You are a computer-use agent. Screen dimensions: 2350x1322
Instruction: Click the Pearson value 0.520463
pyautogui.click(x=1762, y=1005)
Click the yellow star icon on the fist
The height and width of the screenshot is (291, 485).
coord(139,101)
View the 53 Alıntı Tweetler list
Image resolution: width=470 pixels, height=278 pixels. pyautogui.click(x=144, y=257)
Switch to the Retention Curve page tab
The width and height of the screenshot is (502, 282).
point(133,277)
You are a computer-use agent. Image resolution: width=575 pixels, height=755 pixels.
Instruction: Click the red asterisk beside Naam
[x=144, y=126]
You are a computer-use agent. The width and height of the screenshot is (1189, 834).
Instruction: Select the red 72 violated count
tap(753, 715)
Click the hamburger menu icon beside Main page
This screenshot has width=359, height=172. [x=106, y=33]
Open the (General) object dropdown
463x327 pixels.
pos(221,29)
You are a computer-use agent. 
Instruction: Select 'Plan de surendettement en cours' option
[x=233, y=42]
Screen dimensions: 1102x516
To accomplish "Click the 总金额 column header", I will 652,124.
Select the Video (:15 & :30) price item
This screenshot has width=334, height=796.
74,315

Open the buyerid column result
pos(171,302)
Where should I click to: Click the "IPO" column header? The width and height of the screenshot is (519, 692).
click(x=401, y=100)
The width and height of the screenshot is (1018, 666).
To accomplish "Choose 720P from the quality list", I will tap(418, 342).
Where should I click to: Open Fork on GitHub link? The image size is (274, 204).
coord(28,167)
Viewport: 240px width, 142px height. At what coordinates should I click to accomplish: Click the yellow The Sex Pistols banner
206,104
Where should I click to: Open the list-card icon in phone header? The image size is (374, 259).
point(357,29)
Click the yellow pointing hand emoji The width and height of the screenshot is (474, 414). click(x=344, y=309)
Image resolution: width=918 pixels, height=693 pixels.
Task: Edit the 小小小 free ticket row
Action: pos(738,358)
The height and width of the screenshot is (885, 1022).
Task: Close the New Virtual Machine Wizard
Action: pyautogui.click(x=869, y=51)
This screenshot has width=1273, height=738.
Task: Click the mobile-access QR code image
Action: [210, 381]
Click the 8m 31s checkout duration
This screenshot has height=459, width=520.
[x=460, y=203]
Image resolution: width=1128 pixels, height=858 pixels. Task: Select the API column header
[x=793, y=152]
________________
■ Work item: Your task is to write out the lines from the one with "Viewport: 240px width, 142px" through the end of the records, exactly and with nothing added.

■ Written solution:
Viewport: 240px width, 142px height. At what coordinates should I click to accomplish: Click the yellow The Sex Pistols banner
206,104
Where should I click to: Open the list-card icon in phone header? The image size is (374, 259).
point(357,29)
Click the yellow pointing hand emoji The width and height of the screenshot is (474, 414). click(x=344, y=309)
Image resolution: width=918 pixels, height=693 pixels.
Task: Edit the 小小小 free ticket row
Action: pos(738,358)
The height and width of the screenshot is (885, 1022).
Task: Close the New Virtual Machine Wizard
Action: pyautogui.click(x=869, y=51)
This screenshot has width=1273, height=738.
Task: Click the mobile-access QR code image
Action: [210, 381]
Click the 8m 31s checkout duration
This screenshot has height=459, width=520.
[x=460, y=203]
Image resolution: width=1128 pixels, height=858 pixels. Task: Select the API column header
[x=793, y=152]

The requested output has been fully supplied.